# Passage given
>>

The EU Commission has announced that it will determine whether a particular import fits into one of the categories mentioned above by referencing the import’s Combined Nomenclature code (a code used for commodity exports). Furthermore, it has clarified that CBAM will primarily apply to basic materials rather than finished products incorporating those materials. PWC’s Accounting Podcast provided an illustration of this in one of its episodes, explaining that steel rolls would be subject to CBAM because they constitute a basic material, whereas cars manufactured with steel would not, as they represent a finished product.

The scope of CBAM may change in the future though. Following the transitional period, which ends in 2025, the European Union Commission has said it will review the program and determine whether to extend CBAM to include other goods covered by the EU ETS or finished products containing in-scope goods. Should the commission opt to expand CBAM, it would need to propose an amendment to the CBAM regulation, which would need to be adopted by the European Parliament and Council.

<<

# Written task 1
Name every European Union body that the passage on CBAM mentions.
# Written task 2
Write out the passage on CBAM from "The scope of" to "Parliament and Council.".
# Written task 3
Pick up the passage on CBAM after its last sentence and keep writing.

# Data entries
>>

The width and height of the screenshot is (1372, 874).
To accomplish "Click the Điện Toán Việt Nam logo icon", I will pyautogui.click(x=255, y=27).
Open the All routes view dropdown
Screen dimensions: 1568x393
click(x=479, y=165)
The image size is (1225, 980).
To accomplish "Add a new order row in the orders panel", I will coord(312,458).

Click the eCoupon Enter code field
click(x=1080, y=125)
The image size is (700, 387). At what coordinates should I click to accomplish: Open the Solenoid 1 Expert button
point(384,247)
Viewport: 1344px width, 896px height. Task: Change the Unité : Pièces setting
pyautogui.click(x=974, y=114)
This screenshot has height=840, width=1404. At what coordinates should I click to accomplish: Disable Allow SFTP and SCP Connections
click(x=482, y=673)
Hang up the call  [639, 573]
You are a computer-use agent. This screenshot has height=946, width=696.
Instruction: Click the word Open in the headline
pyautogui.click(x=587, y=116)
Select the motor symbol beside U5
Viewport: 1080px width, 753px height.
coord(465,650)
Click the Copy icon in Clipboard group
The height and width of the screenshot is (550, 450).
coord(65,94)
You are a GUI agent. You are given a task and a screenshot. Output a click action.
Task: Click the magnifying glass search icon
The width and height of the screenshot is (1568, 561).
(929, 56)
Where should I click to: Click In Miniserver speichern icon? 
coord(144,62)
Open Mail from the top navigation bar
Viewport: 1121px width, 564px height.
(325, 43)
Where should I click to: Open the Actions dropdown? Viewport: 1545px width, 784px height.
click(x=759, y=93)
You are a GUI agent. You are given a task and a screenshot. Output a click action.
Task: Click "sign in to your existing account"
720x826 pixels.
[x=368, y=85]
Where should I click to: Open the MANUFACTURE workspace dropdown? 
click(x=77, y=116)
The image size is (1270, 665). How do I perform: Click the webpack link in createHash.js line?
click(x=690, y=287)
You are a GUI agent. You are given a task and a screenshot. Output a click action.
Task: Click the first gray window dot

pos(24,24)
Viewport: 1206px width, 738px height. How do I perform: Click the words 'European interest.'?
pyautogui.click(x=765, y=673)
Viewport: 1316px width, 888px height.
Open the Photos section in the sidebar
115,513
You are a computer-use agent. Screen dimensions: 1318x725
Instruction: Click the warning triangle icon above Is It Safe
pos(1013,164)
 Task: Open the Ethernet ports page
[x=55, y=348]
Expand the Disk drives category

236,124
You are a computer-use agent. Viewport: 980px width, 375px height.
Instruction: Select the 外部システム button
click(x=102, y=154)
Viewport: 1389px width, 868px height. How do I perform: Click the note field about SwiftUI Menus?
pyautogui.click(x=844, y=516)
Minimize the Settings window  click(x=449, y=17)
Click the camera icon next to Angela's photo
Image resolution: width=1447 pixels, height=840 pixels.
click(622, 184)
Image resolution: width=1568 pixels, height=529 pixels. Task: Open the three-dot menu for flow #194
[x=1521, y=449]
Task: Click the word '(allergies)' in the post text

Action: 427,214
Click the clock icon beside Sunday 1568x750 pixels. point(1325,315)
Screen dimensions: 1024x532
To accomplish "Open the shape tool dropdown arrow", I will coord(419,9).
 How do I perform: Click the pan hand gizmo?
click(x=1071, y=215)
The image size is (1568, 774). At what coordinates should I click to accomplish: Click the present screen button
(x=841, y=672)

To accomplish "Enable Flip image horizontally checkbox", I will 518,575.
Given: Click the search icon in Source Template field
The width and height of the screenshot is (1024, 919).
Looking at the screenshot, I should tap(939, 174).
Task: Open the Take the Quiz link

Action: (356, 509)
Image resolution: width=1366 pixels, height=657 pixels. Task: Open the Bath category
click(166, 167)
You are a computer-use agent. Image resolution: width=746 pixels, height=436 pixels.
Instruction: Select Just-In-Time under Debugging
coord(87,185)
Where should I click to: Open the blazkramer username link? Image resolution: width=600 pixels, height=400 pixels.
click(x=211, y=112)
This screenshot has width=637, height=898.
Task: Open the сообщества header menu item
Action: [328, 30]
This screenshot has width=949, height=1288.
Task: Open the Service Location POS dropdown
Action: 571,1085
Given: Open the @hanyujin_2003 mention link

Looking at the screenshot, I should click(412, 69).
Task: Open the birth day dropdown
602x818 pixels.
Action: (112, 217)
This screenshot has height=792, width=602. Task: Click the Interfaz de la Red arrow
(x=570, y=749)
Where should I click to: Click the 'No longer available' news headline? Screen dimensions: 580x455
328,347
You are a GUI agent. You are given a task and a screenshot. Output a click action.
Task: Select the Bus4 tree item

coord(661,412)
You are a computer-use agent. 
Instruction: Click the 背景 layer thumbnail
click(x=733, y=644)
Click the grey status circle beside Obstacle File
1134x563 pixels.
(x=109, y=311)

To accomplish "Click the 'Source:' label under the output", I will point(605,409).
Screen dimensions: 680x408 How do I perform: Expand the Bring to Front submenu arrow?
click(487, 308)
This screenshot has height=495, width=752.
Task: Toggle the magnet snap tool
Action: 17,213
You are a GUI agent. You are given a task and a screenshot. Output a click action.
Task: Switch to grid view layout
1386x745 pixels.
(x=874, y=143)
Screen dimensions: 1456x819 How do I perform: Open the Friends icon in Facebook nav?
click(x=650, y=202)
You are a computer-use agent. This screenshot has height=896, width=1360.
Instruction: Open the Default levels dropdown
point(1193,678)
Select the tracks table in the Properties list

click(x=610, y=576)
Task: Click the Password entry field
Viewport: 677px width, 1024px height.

<<

# Written reply 1
The EU Commission, the European Parliament, the Council

# Written reply 2
The scope of CBAM may change in the future though. Following the transitional period, which ends in 2025, the European Union Commission has said it will review the program and determine whether to extend CBAM to include other goods covered by the EU ETS or finished products containing in-scope goods. Should the commission opt to expand CBAM, it would need to propose an amendment to the CBAM regulation, which would need to be adopted by the European Parliament and Council.

# Written reply 3
Transition Period

CBAM became effective on May 17, 2023. However, it didn’t start affecting companies until October 1, 2023, when it entered its transitional period. This phase will last until 2026 when it transitions into its definitive regime. During the transitional period, companies will not be obligated to pay a carbon tax on emissions, but they will still need to disclose information regarding the emissions embedded in materials that are in scope.

The declarant is the responsible party for filing the CBAM report each quarter. There are specific rules about who qualifies as the declarant in a transaction, but it is either the importing company or an indirect customs representative. Throughout the transitional period, the declarant must file a quarterly report through the CBAM Registry. This registry is an electronic database utilized by the European Commission for gathering data on CBAM imports and facilitating communication with declarants, competent authorities, and customs officials.

The quarterly report must include the necessary disclosures to comply with the CBAM regulation. These disclosures include reporting the quantity of CBAM goods imported during that quarter, direct and indirect emissions embedded in those goods, and any carbon price paid on those emissions not associated with the EU ETS.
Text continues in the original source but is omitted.